Question

A planet similar to the Earth has a radius 5 × 106 m and has an acceleration of gravity of 10 m/s 2 on the planet's surface. The planet rotates about its axis with a period of 25 h. Imagine that the rotational speed can be increased. If an object at the equator is to have zero apparent weight, what is the new period?

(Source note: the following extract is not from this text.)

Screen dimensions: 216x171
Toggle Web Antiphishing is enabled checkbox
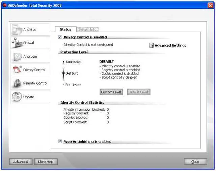60,142
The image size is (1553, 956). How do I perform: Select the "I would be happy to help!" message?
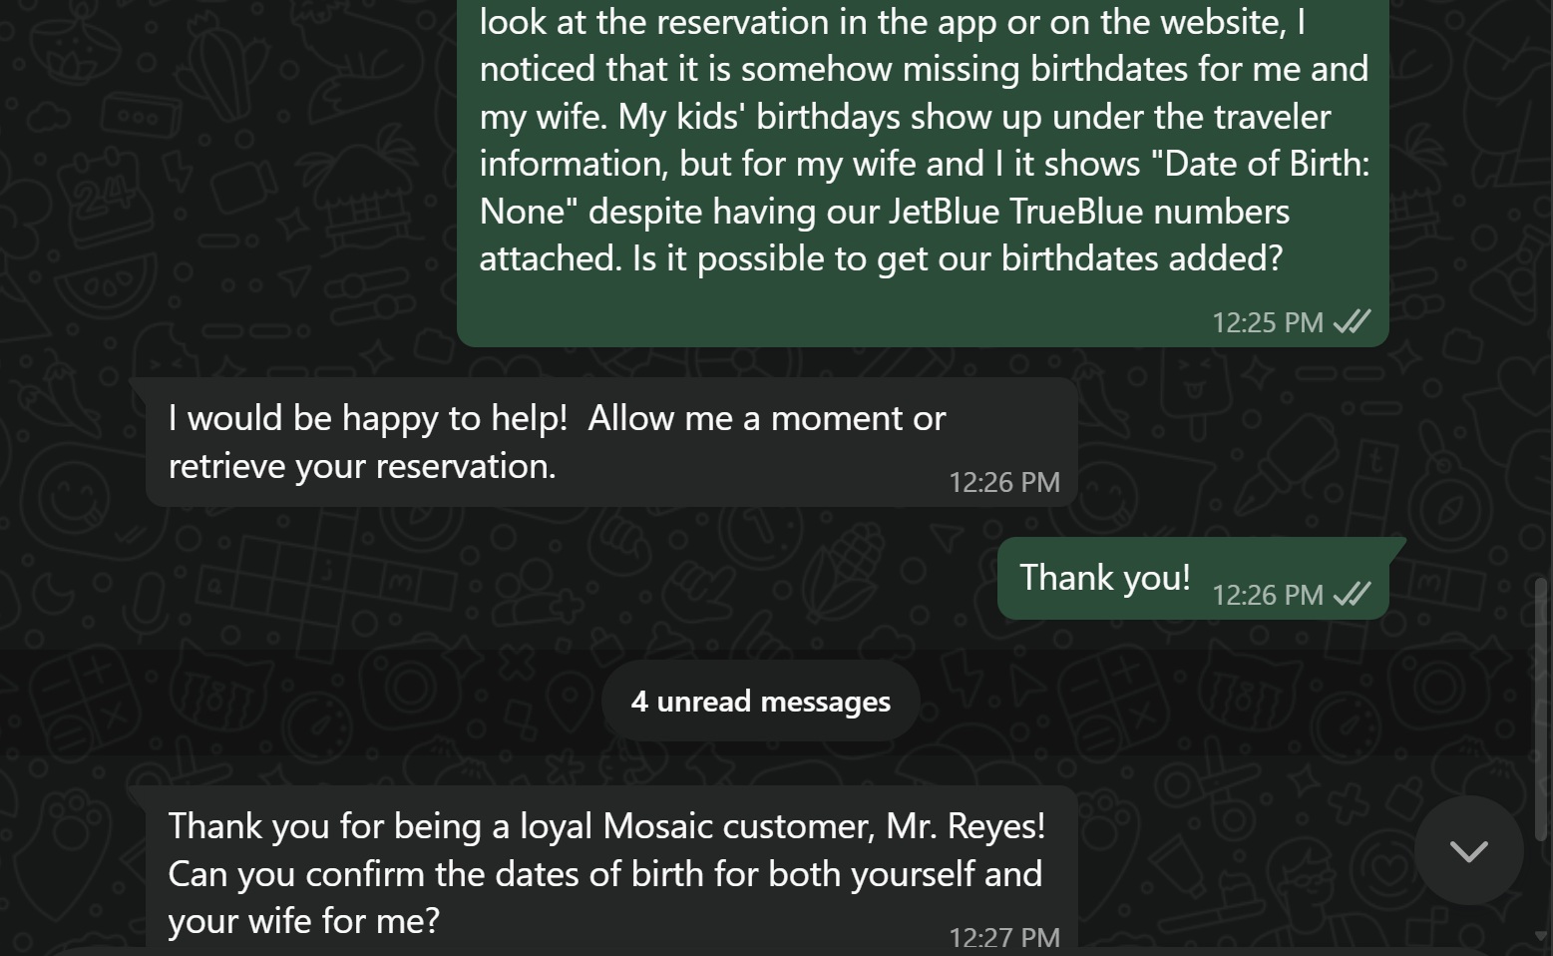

Answer in units of h.

Answer 1

Answer:

The new period is approximately 3.93 × 10⁻⁷ h

Explanation:

The radius of the planet = 5 × 10⁶ m

The acceleration due to gravity on the planet, a = 10 m/s²

The period of the planet = 25 h

The centripetal force, $F_c$, is given by the following equation;

$F_c = \dfrac{m \cdot v^2}{r}$

Where;

v = The linear speed

r = The radius

Therefore, for the apparent weight, W, of an object to be zero, we have;

The weight of the object = The centripetal force of the object

W = Mass, m × Acceleration due to gravity, a

∴ W = $F_c$

Which gives;

$m \times a = \dfrac{m \cdot v^2}{r}$

$a = \dfrac{v^2}{r}$

∵ r = The radius of the planet

We have;

$10 = \dfrac{v^2}{5 \times 10^6}$

v² = 10 × 5 × 10⁶

v = √(10 × 5 × 10⁶) ≈ 7071.07 m/s

The new frequency = Radius of the planet/(Linear speed component of rotation)

∴ The new frequency = 5 × 10⁶/(7071.07) = 707.107 revolutions per second

The new frequency = 707.107 × 60 × 60 = 2545585.2 revolutions per second

The new period = 1/Frequency ≈ 3.93 × 10⁻⁷ hour.